**Written task A:** Translate the sentence "Plus your timber should last longer." from the forum thread below into Spanish.

**Document text:**
▽
I dug out two concrete posts and a tree yesterday. I celebrated with a double decker.
(
Bazongaloid, Mon 19 May 2014, 15:44,
Reply)
I have a post to concrete in later on
I need some sand though
(
sporters I’m sincerely gratitude to you, Mon 19 May 2014, 15:45,
Reply)
Just get one of those steel holders.
Much less hassle. Plus your timber should last longer.
(
Bazongaloid, Mon 19 May 2014, 15:49,
Reply)
Its just for a washing line
(
sporters I’m sincerely gratitude to you, Mon 19 May 2014, 15:50,
Reply)
Why does it need concreteing then?
(
Bazongaloid, Mon 19 May 2014, 15:56,
Reply)
have you seen the size of his clothes?
when wet they must weigh a fuckin ton
(
Naked Ape call me Caitlyn, Mon 19 May 2014, 15:57,
Reply)
Jackamo!
(
Bazongaloid, Mon 19 May 2014, 15:58,
Reply)
Its a LONG line
(
sporters I’m sincerely gratitude to you, Mon 19 May 2014, 16:19,
Reply)
IT lols for you.
A manager saved one of the phone numbers we use for text from emails to her phone under one of her staff's names. That staff member leaves and she kicks up a stink saying that our text facility's sending out under her ex staff member's name.
(
Kroney, Mon 19 May 2014, 15:50,
Reply)
i don't get it
(
Naked Ape call me Caitlyn, Mon 19 May 2014, 15:51,
Reply)
haha!
△
[Stored records]
▽
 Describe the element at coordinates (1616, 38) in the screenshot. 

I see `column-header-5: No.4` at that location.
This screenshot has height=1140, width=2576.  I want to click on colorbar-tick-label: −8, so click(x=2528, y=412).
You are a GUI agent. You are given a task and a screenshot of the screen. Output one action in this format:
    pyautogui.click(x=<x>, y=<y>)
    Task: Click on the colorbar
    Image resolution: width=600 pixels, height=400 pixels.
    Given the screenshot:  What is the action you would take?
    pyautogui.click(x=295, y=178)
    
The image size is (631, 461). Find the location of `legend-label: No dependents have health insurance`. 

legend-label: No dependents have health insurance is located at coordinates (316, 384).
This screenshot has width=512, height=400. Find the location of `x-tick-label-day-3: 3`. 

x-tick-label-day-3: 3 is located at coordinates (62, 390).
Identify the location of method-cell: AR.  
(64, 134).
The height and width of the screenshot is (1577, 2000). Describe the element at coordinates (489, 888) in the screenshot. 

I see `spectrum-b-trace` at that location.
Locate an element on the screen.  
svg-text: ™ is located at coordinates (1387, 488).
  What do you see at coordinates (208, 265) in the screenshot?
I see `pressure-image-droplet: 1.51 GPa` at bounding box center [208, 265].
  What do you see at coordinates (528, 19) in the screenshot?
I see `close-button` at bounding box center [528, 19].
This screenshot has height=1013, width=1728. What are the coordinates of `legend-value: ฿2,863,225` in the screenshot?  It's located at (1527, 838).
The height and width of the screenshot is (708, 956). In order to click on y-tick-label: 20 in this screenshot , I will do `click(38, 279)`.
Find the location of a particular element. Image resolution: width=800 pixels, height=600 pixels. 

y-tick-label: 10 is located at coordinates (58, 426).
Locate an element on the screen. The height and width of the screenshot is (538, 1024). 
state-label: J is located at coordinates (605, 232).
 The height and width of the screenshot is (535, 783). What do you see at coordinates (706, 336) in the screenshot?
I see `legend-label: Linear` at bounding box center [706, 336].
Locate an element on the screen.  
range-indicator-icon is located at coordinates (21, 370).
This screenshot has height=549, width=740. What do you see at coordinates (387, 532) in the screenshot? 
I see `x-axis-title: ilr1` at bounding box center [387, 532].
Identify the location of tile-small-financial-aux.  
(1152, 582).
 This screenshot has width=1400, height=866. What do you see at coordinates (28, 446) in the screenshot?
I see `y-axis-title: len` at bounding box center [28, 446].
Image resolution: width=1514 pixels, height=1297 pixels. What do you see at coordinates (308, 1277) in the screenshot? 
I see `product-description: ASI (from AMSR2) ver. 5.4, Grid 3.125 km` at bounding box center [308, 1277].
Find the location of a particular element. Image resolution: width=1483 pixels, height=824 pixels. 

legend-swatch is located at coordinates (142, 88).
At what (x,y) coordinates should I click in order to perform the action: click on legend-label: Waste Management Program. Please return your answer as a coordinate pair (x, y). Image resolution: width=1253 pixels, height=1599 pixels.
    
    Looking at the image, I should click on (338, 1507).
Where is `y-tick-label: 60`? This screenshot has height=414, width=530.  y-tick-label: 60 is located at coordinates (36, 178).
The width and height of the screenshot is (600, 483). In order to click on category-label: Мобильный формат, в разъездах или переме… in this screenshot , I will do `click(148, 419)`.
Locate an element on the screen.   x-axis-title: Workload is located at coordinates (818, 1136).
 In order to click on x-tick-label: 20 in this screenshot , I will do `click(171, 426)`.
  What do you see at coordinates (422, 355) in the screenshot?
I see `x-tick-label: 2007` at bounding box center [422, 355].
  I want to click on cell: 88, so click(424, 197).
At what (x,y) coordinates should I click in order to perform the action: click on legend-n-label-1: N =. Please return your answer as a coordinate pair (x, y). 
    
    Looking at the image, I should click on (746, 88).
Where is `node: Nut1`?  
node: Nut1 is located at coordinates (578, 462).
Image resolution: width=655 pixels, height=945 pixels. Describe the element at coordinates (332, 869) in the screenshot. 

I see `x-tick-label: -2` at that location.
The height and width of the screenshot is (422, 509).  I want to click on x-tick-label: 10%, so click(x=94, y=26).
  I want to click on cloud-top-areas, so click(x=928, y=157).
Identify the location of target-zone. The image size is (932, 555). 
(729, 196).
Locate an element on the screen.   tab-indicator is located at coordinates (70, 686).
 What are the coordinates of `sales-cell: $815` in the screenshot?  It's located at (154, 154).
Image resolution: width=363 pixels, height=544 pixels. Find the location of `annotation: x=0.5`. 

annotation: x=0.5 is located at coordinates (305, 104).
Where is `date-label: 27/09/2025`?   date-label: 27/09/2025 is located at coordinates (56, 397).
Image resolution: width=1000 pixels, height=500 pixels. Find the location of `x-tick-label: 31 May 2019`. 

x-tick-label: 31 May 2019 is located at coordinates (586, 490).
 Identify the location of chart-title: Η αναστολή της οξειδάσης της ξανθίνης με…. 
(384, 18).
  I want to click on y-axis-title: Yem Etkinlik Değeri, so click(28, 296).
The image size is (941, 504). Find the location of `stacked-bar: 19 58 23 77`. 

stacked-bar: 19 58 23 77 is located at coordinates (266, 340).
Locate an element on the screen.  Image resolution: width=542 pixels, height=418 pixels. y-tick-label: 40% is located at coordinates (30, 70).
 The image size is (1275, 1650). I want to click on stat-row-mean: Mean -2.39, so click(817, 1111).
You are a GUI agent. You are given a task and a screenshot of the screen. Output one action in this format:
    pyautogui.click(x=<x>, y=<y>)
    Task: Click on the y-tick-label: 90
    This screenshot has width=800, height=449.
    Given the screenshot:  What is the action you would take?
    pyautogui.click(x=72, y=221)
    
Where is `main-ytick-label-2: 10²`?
△
**Written task B:** Rewrite the stored records from the line containing "Identify the location of target-zone." down to the line containing "coordinates (56, 397).", changing "Find the location of" to "Give the position of" and keeping everything else the same.

**Exercise output A:** Además, tu madera debería durar más.

**Exercise output B:**
Identify the location of target-zone. The image size is (932, 555). 
(729, 196).
Locate an element on the screen.   tab-indicator is located at coordinates (70, 686).
 What are the coordinates of `sales-cell: $815` in the screenshot?  It's located at (154, 154).
Image resolution: width=363 pixels, height=544 pixels. Give the position of `annotation: x=0.5`. 

annotation: x=0.5 is located at coordinates (305, 104).
Where is `date-label: 27/09/2025`?   date-label: 27/09/2025 is located at coordinates (56, 397).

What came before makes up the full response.